How reasoning models are trained: GRPO and process reward models
Standard LLMs are trained to predict the next token. Reasoning models are trained with reinforcement learning to maximize the correctness of final answers — the model learns to use its context window as a scratchpad. OpenAI uses a proprietary training process; DeepSeek R1 uses Group Relative Policy Optimization (GRPO), which eliminates the need for a separate critic model by using the average reward within a group of generated responses as the baseline.

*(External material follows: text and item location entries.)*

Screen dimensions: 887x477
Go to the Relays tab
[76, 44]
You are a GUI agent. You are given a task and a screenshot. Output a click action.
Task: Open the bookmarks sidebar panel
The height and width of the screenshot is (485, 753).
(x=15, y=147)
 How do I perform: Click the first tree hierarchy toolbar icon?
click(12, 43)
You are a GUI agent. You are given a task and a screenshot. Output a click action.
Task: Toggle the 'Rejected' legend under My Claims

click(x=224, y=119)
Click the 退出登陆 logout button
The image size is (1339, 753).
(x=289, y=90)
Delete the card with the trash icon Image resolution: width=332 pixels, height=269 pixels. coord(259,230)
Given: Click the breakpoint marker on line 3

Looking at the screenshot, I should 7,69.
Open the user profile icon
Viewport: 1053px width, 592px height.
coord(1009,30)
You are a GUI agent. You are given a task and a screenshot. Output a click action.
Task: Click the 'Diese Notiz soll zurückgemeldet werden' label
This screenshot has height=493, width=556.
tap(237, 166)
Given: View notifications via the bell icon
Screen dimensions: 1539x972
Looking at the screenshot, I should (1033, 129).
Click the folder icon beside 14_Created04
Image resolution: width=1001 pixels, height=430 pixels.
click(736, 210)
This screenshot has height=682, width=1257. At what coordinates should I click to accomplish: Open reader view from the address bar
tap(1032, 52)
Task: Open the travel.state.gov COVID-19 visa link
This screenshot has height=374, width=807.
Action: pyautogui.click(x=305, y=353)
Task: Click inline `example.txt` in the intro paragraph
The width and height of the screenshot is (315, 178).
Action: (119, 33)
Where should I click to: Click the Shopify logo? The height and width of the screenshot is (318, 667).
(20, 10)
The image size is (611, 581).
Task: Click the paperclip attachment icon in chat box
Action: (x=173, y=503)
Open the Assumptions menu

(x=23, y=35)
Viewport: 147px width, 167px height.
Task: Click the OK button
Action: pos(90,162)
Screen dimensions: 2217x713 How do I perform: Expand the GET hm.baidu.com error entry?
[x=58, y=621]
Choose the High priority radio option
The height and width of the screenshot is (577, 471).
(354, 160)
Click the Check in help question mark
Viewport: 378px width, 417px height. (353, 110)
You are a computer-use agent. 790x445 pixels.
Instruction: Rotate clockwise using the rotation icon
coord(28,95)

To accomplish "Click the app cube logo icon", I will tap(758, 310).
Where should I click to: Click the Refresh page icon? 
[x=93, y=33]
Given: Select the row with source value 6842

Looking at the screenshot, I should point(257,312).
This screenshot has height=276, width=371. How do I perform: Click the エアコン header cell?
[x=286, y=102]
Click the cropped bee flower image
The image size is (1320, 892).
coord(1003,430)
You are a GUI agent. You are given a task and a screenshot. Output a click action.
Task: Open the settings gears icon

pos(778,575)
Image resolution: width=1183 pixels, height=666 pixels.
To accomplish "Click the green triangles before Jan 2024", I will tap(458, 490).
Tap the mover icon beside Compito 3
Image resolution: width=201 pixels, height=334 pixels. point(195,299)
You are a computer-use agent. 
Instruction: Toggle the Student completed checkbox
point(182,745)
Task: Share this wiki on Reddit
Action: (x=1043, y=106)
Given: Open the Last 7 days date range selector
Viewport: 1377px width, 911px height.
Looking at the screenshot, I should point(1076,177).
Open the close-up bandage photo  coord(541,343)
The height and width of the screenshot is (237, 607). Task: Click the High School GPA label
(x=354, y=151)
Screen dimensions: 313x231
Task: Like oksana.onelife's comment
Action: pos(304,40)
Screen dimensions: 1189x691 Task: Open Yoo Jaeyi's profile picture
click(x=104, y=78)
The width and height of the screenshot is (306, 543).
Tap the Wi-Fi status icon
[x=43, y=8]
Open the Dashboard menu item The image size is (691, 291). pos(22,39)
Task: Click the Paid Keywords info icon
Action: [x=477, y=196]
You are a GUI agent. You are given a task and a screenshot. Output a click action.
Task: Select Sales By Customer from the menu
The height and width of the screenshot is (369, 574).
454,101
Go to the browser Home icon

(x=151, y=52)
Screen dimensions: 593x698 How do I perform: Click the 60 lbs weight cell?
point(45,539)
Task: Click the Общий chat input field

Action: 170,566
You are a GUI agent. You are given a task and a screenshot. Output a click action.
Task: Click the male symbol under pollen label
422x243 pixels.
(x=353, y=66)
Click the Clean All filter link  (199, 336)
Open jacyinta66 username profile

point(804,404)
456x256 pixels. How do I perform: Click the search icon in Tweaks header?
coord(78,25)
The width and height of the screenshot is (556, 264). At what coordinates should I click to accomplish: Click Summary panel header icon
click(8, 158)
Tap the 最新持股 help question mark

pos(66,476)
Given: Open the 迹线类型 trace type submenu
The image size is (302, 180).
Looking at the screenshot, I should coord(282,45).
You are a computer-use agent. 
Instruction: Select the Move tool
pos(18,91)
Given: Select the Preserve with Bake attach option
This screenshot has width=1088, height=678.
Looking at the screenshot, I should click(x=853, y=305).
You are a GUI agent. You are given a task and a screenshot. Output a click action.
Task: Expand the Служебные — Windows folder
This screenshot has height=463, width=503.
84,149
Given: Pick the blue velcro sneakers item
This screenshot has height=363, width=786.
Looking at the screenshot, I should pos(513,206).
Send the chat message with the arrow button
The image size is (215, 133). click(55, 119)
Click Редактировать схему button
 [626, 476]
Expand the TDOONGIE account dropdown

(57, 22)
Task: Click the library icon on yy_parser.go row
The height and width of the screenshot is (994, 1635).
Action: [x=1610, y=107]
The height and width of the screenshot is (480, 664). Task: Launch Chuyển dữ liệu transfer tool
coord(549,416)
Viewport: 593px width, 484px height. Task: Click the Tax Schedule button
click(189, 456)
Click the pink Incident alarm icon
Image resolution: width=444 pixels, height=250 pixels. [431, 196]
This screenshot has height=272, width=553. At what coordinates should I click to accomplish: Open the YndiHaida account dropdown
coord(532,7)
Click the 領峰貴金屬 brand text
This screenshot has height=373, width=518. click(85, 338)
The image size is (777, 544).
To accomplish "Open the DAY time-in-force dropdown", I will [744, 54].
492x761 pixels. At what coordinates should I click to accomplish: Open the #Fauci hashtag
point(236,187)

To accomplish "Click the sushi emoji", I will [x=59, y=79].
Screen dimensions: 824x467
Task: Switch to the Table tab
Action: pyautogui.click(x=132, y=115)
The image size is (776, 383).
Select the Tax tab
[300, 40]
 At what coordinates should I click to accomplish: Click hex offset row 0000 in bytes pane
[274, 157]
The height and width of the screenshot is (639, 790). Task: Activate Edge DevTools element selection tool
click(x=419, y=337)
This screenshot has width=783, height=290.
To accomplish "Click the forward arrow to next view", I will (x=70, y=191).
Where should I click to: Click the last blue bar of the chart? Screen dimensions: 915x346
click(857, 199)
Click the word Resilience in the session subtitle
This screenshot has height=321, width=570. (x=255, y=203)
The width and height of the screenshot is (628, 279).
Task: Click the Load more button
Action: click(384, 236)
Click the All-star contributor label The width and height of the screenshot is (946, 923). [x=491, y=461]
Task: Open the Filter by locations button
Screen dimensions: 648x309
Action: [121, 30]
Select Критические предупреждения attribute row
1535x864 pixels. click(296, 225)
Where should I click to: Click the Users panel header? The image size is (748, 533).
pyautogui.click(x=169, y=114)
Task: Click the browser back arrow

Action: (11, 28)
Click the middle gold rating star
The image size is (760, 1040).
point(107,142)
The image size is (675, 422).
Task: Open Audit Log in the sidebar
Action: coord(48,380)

GRPO objective: advantage A_i is computed relative to the group average reward rather than a learned value function. This eliminates the critic network entirely, reducing training memory by ~50% compared to standard PPO.
| Model | Creator | AIME 2024 | MATH-500 | SWE-Bench | Open? |
|---|---|---|---|---|---|
| o1 | OpenAI | 74.4% | 96.4% | 48.9% | No |
| o3 mini | OpenAI | 90.0% | 97.9% | 49.3% | No |
| DeepSeek R1 | DeepSeek | 79.8% | 97.3% | 49.2% | Yes |
| Claude 3.7 (thinking) | Anthropic | ~80% | ~97% | 70.3% | No |
| Gemini 2.5 Pro | 92.0% | 97.9% | Unreported | No |
When to use a reasoning model vs a standard model
- Use reasoning models for: math problems, formal proofs, multi-step coding tasks, complex logic puzzles, scientific analysis
- Use standard models for: writing, summarization, simple Q&A, translation, classification — tasks where extended thinking wastes time and money
- Reasoning models are 5–20x more expensive and 5–10x slower than equivalent standard models
- The 'thinking' tokens are often not shown to users but count toward your token bill
Practical rule
If a task could be solved by a smart person in 30 seconds, use a standard model. If it would take a PhD student 30 minutes of focused work, use a reasoning model.